Exercise passage.
= = = = =

From Datawarehouses to Datalakes
In this article we're going to discuss the differences between data warehouses, data lakes and lakehouses, as well as take a deeper look at some of their benefits and drawbacks.
Data warehouses
Back in the 80s, data warehouses were the solution that provided an architectural model for the flow of data from systems of records like ERPs to decision support environments like SAP Business Warehouse, Oracle, and others.
BI and reporting tools where able to connect to the data warehouses to generate dashboards and reports, and also to support decision makers.
As data volumes grew and the complexity of the data increased (data became semi-structured, nested, etc.), data warehouses had some challenges:
High maintenance costs, mainly storage costs (high performance proprietary storage for a proprietary format).
There was no support for machine learning cases, as it was only meant for BI and reporting.
Lack of scalability and flexibility for handling different data complexities.
These challenges, the cloud and other factors started to shape into something new: the data lake.
Data lakes
In the earlier days of the data lake movement, Hadoop was the main component. There were success stories, there were failure stories, nevertheless a new era had begun:
In many cases, companies have been able to replace expensive data warehouse software with in-house computing clusters running open source Hadoop.
It allowed companies to analyse massive amounts of unstructured data (also called big data) in a way that wasn’t possible before.
Nowadays it seems that Spark is the one running the show as the engine for data lakes. But what are the new challenges the data lakes yield?
They lack some basic features that were available for decades in RDBMS and data warehouses such as:
support for transactions
enforcement of data quality (like formal data types)
support of appends and updates without having to re-process multiple files
support of locking (or similar mechanism) to avoid inconsistency of updates coming from batch or stream
But on the other hand data lakes offer an extremely affordable and durable storage like Azure Storage or AWS S3, and are enablers of machine learning use cases.
Because of this, companies ended up having a mix of technologies: data lakes, data warehouses, streaming solutions, and others. But having multiple technologies increases the complexity, increases costs, and creates the need to copy data to multiple locations, which in turn increases latency and again costs, and from a security perspective it also increases the attack surface.

= = = = =

Records provided.
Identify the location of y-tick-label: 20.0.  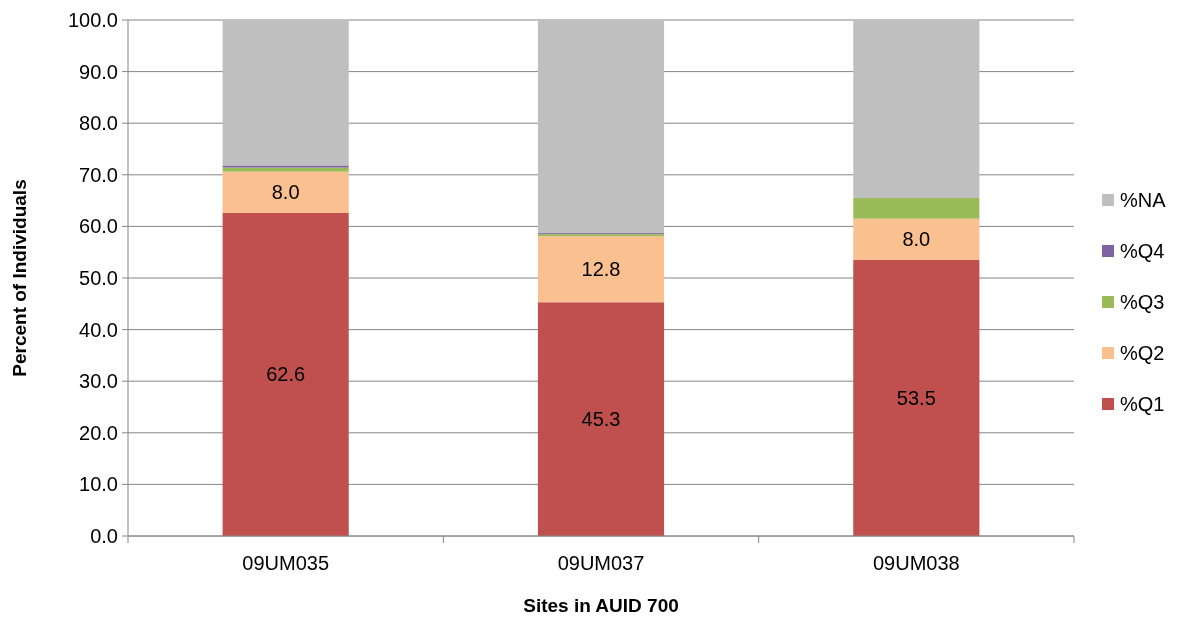
(98, 432).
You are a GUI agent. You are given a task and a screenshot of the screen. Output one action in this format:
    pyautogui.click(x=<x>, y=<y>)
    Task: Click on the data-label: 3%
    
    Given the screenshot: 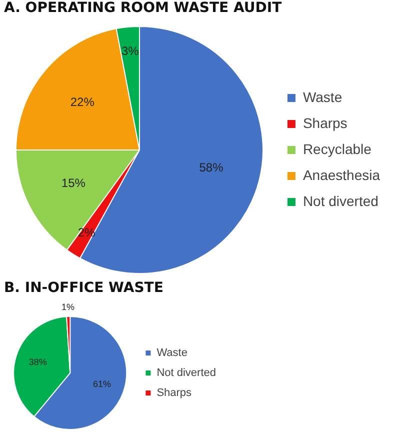 What is the action you would take?
    pyautogui.click(x=131, y=51)
    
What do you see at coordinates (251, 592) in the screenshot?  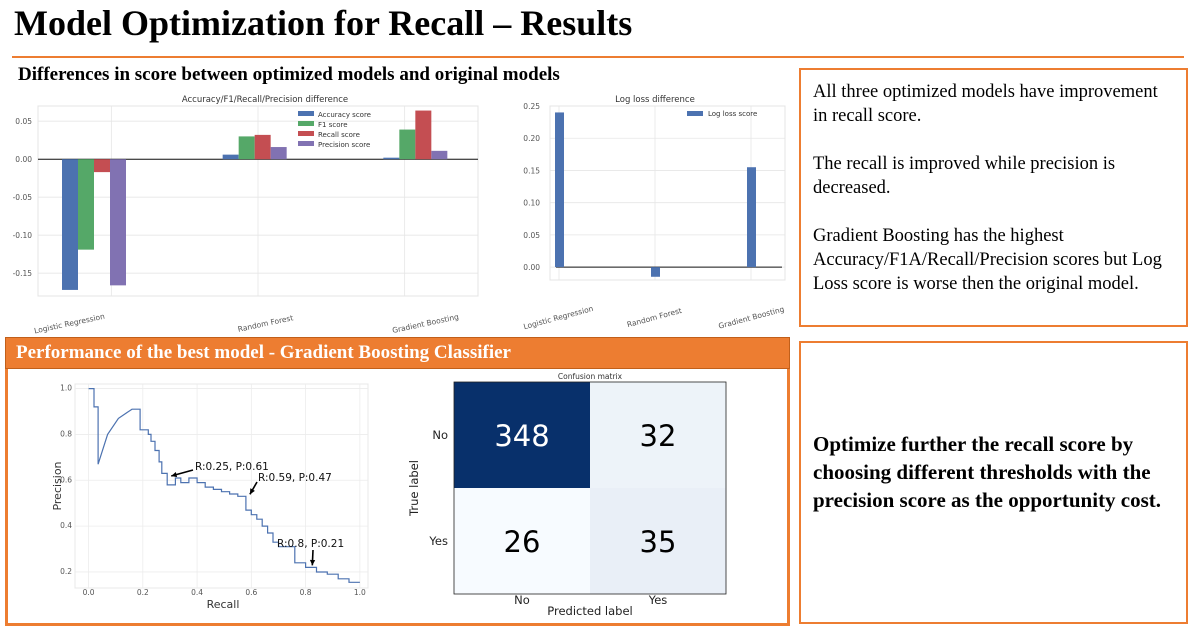 I see `chart3-xtick-label: 0.6` at bounding box center [251, 592].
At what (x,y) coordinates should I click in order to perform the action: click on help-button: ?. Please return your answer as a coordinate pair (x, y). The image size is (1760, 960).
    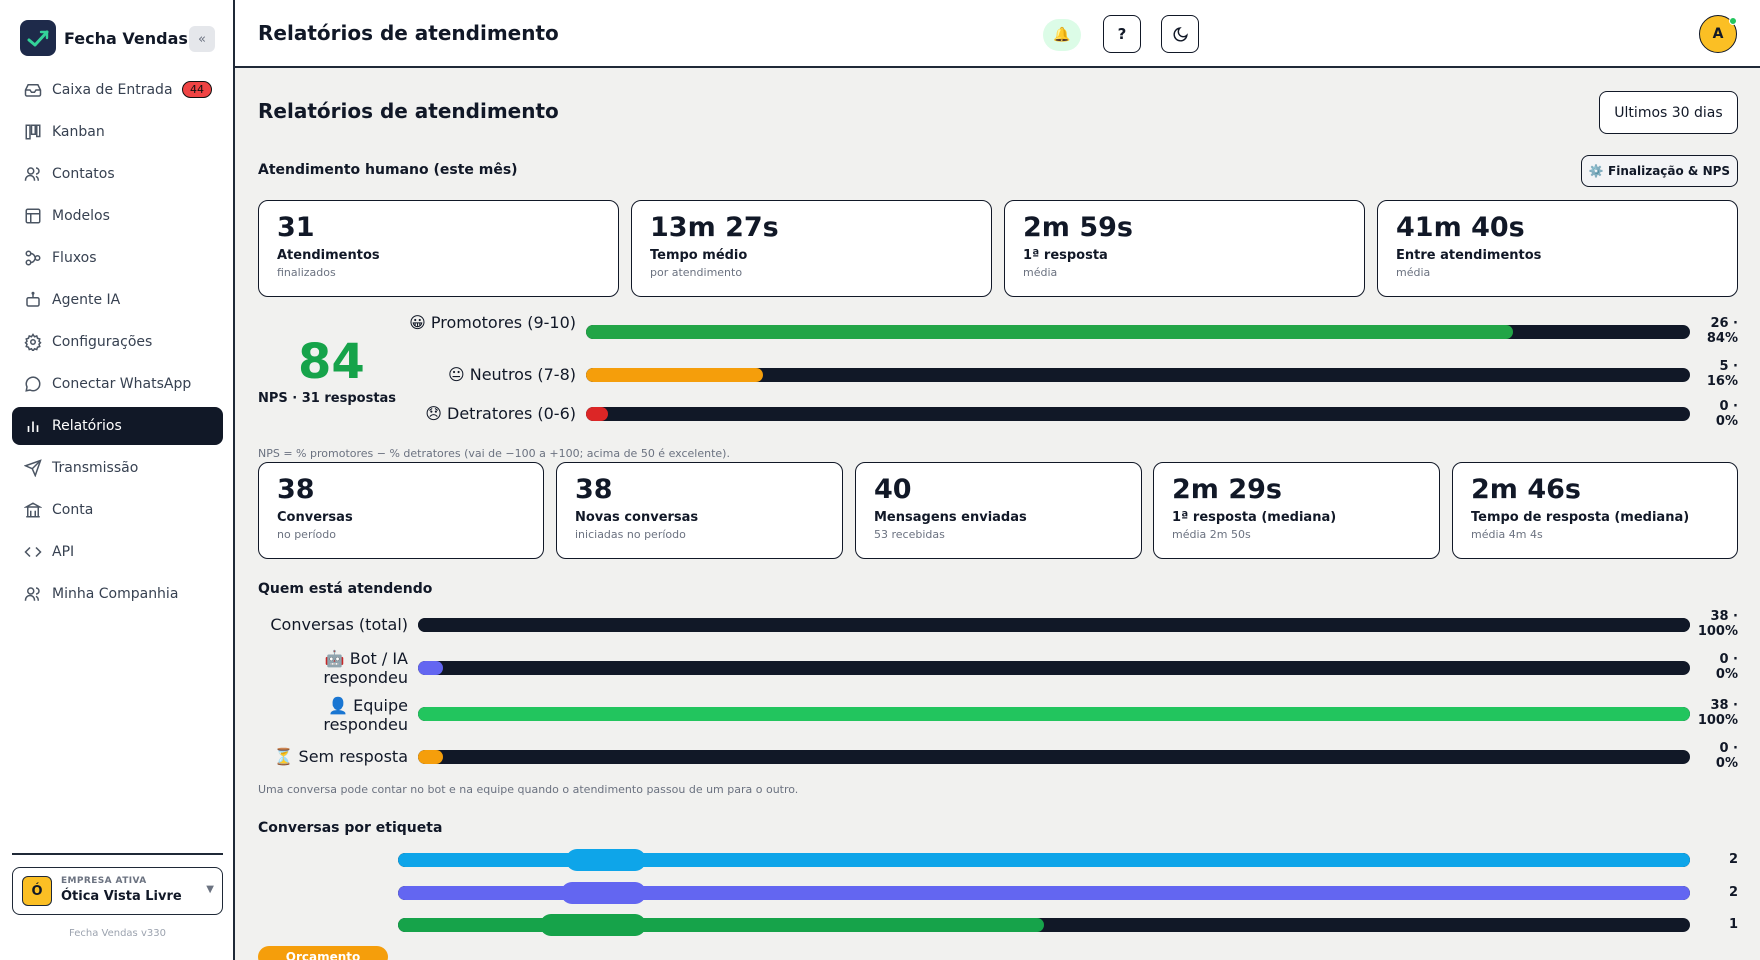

= = = = =

Activity list.
1 - Decide whether each statement below agrees with the article on data warehouses and data lakes, answering yes or no and quoting the words of the article that settle it. (a) Data warehouses supported machine learning cases. (b) Data lakes offer affordable storage such as AWS S3. (c) Hadoop was the main component in the early days of the data lake movement.
2 - Carry on the article about data warehouses and data lakes, picking up right after its final sentence.

Your responses.
1 -
(a) No: "There was no support for machine learning cases, as it was only meant for BI and reporting."
(b) Yes: "data lakes offer an extremely affordable and durable storage like Azure Storage or AWS S3"
(c) Yes: "In the earlier days of the data lake movement, Hadoop was the main component."

2 -
Lakehouses
Lakehouse’s promise is to combine the best features of both data warehouses and data lakes. They are trying to enable data management features of data warehouses directly on low-cost storage (e.g Azure Storage, AWS S3) used by delta lakes.
Now I will get a bit more technical and more detailed, because this is the interesting part.
Imagine you are a retailer, you have a table called Items. This table has 9 million records. How would you store it in a data lake? One commonly used approach is with parquet files:
Maybe 18 files holding aprox. 0.5 MM records each. In a best case scenario, for this one table you’ll have to handle around 20 such files. There could even be 1,000 files representing the Items table in a suboptimal implementation. The point is that in a data lake you will end up with the “too many files” problem, sooner or later. Remember that in real life you will have more entities than just the items, which will contribute to having more files.
Now imagine you need to update 10,000 items (for example to add 1% to their price). You will need to find in which files those products are located, then delete the original files and write new ones instead. While this is happening, some processes could be trying to read those files but will fail. In other words, modifying existing data is very costly, complex and unreliable.
At some point you want to look back and determine when the price was changed and to which articles. In the data lake world, to keep a history of changes, you will need to create and maintain copies of the original files, which creates a significant overhead.
You may also want a streaming data flow to update the items, but at the same time there is a batch processes doing an update. And since there are no mechanism for locking, this is not feasible.
Since the computing that respond to queries goes “blindly” (without hints like indexes) and scan multiple or all the files, performance is not great in data lakes.
Lastly, all these pain points contribute to having poor data quality issues.
Lakehouse answers to the challenges above are:
ACID transactions: every operation is transactional. This means that every operation either fully succeeds or is aborted. When aborted, it is logged, and any residue is cleaned so you can retry later. Modification of existing data is possible because transactions allow you to do fine-grained updates. Real-time operations are consistent, and the historical data versions are automatically stored. The lakehouse also provides snapshots of data to allow developers to easily access and revert to earlier versions for audits, rollbacks, or experiment reproductions.
Indexing: a mechanism that helps the compute to read less files to find the needed information.
Schema validation: the data you put in the lakehouse must adhere to a defined schema. If data doesn’t adhere it can be moved to a quarantine and an automated notification sent out.
But how do you provide these features on top of cheap storage like the one of data lakes?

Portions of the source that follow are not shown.